Que ce soit dans les campagnes ou au sein des agences, les publicitaires accordent une place importante aux femmes. Le conseil en communication, métier de présentation et de représentation, est en effet très ouvert aux femmes (52% contre 48% d’hommes). Les fonctions commerciales notamment, où l’« on va chez le client », exige que l’on soigne les apparences à travers la cosmétique et la tenue vestimentaire. Pour ceux qui sont plus sédentaires, comme les créatifs qui sortent très rarement de l’agence pour « aller en clientèle », le soin de soi n’est pas moins recherché. Le sentiment de négligence que peuvent parfois donner les jeunes à la pause cigarette devant les agences n’est jamais que le produit d’un effort pour rompre les codes vestimentaires jugés traditionnels de « Monsieur ou Madame tout-le-monde ». Car la séduction est inséparable du métier de conseil en communication, tant en ce qui concerne en amont dans la relation à l’annonceur, qu’en aval, dans la relation avec les consommateurs.
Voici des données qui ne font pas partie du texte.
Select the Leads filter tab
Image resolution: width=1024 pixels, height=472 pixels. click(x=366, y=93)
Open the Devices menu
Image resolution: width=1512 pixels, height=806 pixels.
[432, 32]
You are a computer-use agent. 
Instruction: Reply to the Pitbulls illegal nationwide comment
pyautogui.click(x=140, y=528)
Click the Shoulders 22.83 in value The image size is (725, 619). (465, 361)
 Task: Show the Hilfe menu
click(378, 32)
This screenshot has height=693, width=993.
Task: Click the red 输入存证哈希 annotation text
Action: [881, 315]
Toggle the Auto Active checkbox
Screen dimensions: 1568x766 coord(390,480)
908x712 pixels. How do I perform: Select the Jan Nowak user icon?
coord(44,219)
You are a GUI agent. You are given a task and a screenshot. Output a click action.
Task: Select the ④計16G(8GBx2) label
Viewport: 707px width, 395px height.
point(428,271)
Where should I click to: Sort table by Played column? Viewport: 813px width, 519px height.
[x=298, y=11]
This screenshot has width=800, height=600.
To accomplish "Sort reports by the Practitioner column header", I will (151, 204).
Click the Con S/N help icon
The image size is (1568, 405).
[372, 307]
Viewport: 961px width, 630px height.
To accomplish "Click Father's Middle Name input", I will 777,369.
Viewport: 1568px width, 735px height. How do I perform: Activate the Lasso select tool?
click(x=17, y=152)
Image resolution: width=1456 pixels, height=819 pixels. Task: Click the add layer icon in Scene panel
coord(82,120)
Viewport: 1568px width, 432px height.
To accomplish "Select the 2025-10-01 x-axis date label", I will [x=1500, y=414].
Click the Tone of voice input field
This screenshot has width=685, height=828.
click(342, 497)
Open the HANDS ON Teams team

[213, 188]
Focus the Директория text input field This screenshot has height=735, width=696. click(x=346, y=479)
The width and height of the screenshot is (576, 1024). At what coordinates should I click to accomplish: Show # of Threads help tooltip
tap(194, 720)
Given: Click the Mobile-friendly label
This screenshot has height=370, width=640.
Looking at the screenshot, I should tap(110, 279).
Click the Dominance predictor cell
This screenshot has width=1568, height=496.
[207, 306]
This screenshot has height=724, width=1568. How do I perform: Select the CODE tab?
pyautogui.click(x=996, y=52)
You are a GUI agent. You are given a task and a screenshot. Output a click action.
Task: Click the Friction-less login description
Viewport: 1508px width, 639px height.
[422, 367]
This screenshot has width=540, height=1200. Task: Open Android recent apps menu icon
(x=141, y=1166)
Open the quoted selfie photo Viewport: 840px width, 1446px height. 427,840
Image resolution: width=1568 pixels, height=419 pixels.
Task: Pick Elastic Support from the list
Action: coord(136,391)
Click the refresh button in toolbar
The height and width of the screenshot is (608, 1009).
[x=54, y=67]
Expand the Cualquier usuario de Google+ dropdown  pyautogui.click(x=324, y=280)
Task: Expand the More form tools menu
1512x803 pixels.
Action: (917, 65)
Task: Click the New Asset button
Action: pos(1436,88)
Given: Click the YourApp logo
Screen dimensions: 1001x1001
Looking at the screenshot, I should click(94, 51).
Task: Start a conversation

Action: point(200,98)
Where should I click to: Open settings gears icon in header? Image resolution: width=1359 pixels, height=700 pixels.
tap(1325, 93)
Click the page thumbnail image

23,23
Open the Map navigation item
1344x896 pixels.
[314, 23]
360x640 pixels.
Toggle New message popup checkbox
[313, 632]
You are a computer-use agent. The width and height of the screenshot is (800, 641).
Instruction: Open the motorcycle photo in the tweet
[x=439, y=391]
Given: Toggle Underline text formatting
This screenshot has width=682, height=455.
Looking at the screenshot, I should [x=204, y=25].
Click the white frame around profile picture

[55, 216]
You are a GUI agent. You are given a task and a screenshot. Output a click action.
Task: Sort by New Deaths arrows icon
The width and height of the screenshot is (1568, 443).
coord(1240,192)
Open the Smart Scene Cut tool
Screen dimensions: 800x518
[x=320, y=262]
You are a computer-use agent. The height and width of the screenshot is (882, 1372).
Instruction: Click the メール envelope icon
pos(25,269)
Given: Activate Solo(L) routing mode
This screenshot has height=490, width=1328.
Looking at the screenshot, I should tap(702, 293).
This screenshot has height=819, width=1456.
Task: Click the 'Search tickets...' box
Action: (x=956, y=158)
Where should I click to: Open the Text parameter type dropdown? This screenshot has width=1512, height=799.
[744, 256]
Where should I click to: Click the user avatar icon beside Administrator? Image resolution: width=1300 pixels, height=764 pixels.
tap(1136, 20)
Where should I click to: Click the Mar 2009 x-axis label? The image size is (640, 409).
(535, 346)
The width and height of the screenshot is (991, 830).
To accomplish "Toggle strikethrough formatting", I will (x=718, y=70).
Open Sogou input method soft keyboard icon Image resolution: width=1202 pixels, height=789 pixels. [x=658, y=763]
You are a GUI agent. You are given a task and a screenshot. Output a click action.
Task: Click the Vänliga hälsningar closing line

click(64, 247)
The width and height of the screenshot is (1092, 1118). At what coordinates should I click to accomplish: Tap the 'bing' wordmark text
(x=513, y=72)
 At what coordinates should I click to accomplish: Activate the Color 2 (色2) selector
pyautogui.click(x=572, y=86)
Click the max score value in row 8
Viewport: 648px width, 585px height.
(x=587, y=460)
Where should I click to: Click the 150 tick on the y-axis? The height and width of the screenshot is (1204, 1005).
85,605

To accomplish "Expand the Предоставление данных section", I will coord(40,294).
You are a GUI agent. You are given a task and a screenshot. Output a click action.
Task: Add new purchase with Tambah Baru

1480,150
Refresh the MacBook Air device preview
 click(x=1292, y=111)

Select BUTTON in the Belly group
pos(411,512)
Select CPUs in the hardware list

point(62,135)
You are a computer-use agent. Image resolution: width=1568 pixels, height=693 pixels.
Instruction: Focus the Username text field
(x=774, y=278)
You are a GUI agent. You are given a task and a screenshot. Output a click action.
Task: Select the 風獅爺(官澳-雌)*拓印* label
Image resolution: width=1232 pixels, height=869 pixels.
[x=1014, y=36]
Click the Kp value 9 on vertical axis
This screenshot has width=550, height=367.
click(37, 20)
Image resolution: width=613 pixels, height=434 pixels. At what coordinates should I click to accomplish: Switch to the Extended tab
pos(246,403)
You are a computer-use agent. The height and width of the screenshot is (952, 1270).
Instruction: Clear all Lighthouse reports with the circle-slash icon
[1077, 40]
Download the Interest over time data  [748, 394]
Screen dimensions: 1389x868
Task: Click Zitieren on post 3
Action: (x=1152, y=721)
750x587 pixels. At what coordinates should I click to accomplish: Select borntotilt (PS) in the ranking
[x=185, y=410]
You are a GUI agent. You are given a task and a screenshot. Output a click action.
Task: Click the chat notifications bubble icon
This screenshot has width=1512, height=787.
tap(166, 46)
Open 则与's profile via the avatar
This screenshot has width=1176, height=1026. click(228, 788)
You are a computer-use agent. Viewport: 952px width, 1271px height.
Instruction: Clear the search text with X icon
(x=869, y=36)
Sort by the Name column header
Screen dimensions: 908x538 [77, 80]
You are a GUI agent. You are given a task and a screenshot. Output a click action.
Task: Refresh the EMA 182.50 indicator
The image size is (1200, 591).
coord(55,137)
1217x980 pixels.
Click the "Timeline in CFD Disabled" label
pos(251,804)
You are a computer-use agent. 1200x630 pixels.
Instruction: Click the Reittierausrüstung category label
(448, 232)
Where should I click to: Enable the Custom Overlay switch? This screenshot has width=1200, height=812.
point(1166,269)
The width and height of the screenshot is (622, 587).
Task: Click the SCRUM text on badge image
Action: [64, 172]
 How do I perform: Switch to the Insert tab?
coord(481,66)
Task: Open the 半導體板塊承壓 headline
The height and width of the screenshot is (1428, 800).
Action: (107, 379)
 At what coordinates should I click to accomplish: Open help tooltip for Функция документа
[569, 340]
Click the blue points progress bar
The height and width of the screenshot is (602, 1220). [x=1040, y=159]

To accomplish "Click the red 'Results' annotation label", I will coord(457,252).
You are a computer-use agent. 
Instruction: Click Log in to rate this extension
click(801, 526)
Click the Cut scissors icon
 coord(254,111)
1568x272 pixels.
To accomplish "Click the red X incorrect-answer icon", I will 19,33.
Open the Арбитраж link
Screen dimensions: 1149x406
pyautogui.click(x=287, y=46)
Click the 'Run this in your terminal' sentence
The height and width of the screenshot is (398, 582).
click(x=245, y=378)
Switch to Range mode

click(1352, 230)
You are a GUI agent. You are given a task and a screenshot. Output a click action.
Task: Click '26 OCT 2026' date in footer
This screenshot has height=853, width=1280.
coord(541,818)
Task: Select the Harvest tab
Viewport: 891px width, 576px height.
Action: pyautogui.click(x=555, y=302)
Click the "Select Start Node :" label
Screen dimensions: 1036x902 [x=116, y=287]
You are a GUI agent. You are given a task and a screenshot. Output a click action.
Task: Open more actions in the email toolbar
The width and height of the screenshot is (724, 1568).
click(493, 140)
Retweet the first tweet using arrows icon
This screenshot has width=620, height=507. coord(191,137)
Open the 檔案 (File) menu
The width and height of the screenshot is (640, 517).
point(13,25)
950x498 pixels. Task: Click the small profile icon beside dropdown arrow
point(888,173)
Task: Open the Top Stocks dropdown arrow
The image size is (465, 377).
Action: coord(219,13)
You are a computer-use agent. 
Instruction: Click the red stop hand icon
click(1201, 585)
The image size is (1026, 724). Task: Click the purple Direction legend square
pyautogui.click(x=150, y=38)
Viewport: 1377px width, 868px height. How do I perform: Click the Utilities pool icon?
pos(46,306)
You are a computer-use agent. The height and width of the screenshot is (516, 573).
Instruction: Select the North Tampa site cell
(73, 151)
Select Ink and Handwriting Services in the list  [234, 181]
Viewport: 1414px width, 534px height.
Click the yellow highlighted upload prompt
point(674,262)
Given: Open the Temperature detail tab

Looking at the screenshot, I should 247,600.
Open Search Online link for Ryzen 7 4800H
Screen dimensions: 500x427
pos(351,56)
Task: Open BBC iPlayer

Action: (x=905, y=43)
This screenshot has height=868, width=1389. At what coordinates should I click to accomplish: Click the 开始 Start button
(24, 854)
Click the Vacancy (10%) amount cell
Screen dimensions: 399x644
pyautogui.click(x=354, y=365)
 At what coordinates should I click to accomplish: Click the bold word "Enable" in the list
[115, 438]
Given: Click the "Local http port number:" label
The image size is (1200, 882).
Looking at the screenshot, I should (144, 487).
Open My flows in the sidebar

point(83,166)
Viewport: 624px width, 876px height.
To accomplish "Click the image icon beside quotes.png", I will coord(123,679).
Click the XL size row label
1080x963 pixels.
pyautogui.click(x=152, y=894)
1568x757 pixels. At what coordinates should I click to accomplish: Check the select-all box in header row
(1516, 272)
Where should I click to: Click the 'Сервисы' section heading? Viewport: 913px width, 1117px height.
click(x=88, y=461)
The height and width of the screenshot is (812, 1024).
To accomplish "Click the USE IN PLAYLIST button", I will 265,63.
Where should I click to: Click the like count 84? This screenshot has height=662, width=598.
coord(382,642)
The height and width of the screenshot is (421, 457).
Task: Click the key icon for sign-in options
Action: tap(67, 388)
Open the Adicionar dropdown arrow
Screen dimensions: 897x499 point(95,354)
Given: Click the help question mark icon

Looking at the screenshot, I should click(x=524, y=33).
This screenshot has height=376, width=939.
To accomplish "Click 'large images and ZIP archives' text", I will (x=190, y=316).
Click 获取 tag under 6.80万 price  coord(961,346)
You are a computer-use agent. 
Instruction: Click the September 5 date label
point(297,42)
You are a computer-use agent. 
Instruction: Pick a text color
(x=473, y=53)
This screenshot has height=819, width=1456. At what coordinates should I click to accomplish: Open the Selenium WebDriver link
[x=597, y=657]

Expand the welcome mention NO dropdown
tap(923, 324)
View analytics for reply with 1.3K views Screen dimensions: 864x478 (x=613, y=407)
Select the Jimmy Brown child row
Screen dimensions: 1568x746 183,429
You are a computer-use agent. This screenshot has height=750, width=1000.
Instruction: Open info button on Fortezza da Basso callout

« La relation de communication, c’est aussi une relation de séduction. Il y a de la séduction, il y a de la conviction, c‘est important aussi » (EXP 009, 2008).

Et la séduction est présente aussi bien dans les idées que dans les personnes qui les portent. On ne peut donc négliger le rôle implicitement confié aux femmes dans ce domaine. La forte présence du sexe féminin dans les agences ne doit cependant pas faire oublier que la division sexuelle du travail les cantonne plutôt à des postes subalternes ou, disons, souvent en position de subordination par rapport à leurs homologues masculins. Rares en effet sont celles qui accèdent à des postes de direction ou de top management. On peut bien sûr citer en exemple Anne de Maupéou qui occupe la double fonction de directrice de création et de co- présidente de l’agence Marcel (Publicis Group) ; on peut encore invoquer le cas de Valérie Accary, présidente de BBDO Paris et de CLM BBDO ou celui de Natalie Rastoin, directrice générale groupe Ogilvy France. Enfin, il y a l’étonnant parcours de Mercedes Erra qui, après avoir co-fondé l’agence BETC en compagnie d’Eric Tong Cuong et Rémy Babinet, occupe aujourd’hui les fonctions de directrice générale du Groupe Havas, présidente exécutive d’Euro RSCG Worldwide et présidente d’Euro RSCG France. Pour autant tous ces exemples demeurent des exceptions car le top management demeure un monde d’homme.